In the records, from the line with "Activation [157, 381]" to the line with "hypothesis (1178, 147)", replace "screenshot" with "image" and give those lines back with nothing else changed.

Records for locating displayed items
----

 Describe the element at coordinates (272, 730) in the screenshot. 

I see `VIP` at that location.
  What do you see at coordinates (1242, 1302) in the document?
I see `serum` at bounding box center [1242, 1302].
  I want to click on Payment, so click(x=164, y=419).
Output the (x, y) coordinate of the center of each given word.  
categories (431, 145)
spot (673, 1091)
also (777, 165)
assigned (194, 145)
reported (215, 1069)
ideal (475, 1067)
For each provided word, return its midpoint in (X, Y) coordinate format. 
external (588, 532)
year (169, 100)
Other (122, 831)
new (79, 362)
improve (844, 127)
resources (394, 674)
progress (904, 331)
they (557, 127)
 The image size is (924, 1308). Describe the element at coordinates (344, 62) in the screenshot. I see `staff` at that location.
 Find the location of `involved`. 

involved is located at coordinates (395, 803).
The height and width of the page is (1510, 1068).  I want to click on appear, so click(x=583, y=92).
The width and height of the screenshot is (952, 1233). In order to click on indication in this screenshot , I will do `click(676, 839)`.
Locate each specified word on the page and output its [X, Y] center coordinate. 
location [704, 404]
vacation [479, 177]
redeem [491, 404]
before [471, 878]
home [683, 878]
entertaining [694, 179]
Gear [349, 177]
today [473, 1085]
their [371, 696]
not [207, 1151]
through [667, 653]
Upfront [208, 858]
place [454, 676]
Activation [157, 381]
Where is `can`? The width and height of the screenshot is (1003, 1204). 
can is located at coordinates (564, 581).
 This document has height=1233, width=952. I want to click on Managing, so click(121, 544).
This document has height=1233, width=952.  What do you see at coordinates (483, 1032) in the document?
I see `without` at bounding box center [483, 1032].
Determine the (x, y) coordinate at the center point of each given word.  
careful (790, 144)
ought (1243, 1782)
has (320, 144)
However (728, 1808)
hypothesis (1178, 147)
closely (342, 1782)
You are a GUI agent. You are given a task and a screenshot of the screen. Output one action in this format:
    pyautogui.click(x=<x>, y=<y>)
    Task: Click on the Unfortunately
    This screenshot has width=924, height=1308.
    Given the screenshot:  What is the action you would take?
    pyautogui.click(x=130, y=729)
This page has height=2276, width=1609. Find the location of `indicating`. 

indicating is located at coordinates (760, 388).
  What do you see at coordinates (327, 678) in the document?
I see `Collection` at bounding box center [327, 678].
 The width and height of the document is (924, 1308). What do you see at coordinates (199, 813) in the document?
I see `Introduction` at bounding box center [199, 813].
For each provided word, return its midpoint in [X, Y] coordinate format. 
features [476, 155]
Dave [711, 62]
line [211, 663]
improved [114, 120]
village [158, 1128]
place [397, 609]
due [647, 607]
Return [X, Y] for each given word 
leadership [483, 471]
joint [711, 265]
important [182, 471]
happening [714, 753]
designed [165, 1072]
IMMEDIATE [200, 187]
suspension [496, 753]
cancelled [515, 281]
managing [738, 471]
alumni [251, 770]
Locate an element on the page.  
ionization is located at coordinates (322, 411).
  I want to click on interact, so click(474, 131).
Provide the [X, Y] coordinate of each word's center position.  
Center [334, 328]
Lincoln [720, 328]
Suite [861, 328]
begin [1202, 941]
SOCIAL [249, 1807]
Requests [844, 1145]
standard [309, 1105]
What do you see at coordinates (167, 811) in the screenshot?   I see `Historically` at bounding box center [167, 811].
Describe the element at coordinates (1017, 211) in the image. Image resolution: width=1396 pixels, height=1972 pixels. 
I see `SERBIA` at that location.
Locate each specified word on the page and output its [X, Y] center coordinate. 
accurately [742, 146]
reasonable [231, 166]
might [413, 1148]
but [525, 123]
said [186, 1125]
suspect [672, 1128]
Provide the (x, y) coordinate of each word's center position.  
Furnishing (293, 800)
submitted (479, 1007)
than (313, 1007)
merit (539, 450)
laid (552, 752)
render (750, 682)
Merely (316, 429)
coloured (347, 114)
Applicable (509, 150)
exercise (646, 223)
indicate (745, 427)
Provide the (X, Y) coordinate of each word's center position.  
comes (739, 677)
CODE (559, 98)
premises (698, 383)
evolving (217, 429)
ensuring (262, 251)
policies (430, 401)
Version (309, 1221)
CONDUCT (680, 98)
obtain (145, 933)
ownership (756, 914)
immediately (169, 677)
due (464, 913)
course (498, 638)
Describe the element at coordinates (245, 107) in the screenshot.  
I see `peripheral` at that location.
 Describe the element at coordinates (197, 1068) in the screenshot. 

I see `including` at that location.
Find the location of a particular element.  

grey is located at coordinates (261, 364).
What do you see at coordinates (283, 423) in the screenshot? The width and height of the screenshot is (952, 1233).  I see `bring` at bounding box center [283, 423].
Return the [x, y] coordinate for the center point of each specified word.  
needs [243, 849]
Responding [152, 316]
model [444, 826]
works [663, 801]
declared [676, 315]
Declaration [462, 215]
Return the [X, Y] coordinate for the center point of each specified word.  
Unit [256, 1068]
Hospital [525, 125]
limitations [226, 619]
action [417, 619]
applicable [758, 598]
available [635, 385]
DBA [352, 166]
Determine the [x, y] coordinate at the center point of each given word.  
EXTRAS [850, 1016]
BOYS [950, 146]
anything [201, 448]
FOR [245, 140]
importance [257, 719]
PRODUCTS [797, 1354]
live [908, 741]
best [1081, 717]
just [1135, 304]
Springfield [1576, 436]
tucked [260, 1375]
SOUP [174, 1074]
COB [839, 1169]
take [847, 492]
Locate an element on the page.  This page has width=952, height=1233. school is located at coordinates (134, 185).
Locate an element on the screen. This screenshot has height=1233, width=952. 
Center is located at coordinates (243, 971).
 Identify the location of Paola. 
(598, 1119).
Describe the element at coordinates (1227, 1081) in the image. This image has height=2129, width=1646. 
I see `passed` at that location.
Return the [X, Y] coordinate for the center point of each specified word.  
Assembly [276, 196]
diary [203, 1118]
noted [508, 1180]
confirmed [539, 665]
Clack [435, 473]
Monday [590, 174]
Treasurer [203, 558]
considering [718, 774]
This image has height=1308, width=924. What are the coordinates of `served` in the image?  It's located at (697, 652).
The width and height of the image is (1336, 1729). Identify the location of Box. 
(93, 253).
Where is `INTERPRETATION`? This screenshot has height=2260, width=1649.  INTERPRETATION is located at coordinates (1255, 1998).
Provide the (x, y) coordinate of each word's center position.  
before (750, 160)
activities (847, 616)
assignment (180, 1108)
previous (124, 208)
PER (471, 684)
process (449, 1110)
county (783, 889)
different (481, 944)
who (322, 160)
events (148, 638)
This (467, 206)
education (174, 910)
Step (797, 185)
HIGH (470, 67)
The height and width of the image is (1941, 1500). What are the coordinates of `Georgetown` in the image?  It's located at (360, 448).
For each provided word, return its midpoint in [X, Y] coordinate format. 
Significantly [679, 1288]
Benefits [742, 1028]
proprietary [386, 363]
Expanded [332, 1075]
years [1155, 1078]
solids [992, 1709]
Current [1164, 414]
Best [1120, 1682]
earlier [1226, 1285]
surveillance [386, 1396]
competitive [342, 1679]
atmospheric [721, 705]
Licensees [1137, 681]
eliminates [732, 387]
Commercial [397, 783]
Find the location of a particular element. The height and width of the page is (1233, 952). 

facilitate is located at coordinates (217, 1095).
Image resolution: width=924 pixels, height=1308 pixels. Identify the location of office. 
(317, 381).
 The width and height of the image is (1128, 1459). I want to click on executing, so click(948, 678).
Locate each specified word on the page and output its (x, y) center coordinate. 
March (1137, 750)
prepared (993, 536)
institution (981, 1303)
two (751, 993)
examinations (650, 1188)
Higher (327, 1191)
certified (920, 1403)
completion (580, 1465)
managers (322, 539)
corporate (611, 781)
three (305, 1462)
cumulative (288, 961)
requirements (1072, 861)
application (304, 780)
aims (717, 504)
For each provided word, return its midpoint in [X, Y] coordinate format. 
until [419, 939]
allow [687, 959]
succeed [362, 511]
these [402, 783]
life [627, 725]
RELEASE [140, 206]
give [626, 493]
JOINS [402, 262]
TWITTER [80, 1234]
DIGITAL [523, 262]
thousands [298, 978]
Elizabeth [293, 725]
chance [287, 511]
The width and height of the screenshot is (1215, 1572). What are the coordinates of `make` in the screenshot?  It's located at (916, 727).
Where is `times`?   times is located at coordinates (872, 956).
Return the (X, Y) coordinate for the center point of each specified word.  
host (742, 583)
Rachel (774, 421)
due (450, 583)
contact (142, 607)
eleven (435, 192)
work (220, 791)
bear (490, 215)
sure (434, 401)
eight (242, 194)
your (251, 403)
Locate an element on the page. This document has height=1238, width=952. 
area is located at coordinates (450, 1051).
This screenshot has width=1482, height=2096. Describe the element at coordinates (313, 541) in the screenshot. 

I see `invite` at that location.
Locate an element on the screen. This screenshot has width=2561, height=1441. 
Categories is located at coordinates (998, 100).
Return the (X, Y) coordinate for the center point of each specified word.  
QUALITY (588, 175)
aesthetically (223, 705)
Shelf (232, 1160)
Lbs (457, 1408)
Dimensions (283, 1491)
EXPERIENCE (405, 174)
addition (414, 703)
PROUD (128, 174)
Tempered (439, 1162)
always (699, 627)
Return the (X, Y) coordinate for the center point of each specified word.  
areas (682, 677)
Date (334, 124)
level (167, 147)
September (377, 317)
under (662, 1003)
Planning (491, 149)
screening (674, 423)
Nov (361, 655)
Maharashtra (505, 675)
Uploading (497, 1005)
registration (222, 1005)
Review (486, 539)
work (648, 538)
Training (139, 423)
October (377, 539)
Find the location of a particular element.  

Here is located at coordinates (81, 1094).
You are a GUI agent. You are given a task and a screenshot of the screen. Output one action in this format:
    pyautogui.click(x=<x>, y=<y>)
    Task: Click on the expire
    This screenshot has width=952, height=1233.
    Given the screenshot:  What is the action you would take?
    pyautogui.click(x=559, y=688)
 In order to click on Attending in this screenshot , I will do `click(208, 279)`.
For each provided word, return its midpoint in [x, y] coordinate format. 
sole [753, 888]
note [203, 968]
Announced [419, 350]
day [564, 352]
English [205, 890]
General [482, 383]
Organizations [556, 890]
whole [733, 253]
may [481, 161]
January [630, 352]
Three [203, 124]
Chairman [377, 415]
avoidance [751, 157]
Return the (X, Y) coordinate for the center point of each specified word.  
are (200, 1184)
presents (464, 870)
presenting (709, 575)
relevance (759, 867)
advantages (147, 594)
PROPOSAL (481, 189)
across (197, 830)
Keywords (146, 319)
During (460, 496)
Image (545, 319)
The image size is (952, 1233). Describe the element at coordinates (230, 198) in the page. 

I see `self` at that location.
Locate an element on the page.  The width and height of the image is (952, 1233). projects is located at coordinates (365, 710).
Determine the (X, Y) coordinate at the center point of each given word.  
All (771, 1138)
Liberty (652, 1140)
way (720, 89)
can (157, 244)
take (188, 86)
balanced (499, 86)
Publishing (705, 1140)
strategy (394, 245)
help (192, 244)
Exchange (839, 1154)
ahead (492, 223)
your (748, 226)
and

----

SOLUTION:
Activation [157, 381]
Where is `can`? The width and height of the image is (1003, 1204). 
can is located at coordinates (564, 581).
 This document has height=1233, width=952. I want to click on Managing, so click(121, 544).
This document has height=1233, width=952.  What do you see at coordinates (483, 1032) in the document?
I see `without` at bounding box center [483, 1032].
Determine the (x, y) coordinate at the center point of each given word.  
careful (790, 144)
ought (1243, 1782)
has (320, 144)
However (728, 1808)
hypothesis (1178, 147)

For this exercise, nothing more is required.